▶ Text extract
For reference, here are the CMS2018 times for each of the actions: it's dominated by the along-step kernel.

esseivaju commented 1 year ago

Initial profiling of along_step_uniform_msc_kernel

Version control

Test problem: cms2018 +field +msc Celeritas version: 7c3f5f72ec4a5afbf184f69b5c5da51e10233af8 Dependencies: geant4@11.0.3, vecgeom@1.2.1 Compilers: gcc 11.2.0, nvcc 11.8.89 Platform: Perlmutter compute node; AMD EPYC 7763 / NVIDIA A100 (sm_80)

GPU throughput

The kernel is memory bound, however, both compute and memory throughput are low, reaching ~10% compute throughput and 6% memory throughput at best.

Occupancy

The kernel has a low occupancy, limited by the # of registers/thread of 255. With a block size of 256, we have 1 resident block per SM, or 8 warps which is 12.5% of the # threads / SM for this GPU; ~38 waves for a grid size of 4096.

▶ Given entries
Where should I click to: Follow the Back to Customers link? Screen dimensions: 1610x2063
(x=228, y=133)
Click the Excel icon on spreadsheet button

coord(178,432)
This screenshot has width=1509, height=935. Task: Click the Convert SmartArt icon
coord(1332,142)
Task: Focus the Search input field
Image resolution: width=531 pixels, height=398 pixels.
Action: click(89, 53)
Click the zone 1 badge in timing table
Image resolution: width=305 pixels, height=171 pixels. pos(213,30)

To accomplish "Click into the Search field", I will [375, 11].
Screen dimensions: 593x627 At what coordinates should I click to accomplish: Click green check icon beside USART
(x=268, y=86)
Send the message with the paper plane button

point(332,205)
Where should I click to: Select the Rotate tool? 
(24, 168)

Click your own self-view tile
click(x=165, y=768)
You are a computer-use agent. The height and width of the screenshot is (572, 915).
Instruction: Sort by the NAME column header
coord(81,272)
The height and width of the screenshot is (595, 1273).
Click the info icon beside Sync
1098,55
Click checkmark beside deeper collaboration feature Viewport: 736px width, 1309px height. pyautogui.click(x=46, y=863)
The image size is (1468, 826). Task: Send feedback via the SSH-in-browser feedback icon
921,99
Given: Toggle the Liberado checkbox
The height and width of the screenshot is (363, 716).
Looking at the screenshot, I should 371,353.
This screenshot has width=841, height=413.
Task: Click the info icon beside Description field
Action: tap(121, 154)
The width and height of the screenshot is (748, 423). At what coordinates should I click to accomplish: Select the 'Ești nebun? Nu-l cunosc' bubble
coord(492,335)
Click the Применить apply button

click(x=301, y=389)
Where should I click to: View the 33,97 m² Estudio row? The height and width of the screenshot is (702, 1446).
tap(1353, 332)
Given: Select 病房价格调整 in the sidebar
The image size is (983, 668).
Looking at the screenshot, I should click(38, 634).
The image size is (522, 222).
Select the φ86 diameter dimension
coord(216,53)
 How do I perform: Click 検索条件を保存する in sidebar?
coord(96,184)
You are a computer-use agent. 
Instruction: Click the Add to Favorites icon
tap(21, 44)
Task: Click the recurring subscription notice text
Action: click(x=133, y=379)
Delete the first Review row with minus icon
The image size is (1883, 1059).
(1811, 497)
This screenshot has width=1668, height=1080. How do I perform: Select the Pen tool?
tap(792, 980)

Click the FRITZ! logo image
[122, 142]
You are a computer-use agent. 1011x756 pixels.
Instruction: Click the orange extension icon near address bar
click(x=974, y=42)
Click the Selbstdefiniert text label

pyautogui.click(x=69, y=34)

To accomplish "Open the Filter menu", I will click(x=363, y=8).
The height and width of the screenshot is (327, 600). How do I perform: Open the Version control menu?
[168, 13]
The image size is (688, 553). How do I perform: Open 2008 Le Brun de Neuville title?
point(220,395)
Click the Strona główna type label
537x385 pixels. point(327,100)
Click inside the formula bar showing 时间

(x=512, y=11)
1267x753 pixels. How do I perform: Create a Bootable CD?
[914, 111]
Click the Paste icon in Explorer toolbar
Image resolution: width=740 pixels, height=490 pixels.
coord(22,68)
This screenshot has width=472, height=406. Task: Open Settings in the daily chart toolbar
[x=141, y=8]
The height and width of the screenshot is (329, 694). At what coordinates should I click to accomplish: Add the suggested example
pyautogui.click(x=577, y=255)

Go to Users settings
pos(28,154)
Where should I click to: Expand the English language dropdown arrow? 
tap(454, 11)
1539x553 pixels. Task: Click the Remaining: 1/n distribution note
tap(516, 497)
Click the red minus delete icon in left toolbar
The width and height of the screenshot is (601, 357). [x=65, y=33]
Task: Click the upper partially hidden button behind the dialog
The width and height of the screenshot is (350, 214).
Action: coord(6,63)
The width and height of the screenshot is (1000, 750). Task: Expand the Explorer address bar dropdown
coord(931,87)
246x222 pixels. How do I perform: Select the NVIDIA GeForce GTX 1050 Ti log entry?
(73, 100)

▶ Your tasks
a – In the kernel profiling text, what limits the occupancy of the along-step kernel?
b – Recast the records as a numbered list, starting at the line that contains "The width and height of the screenshot is (1000, 750)." and ending at the last line of the records, with blank lines left out.
The text and the records have nothing to do with each other.

▶ The solutions
a – The number of registers per thread, which is 255.

b –
1. The width and height of the screenshot is (1000, 750). Task: Expand the Explorer address bar dropdown
2. coord(931,87)
3. 246x222 pixels. How do I perform: Select the NVIDIA GeForce GTX 1050 Ti log entry?
4. (73, 100)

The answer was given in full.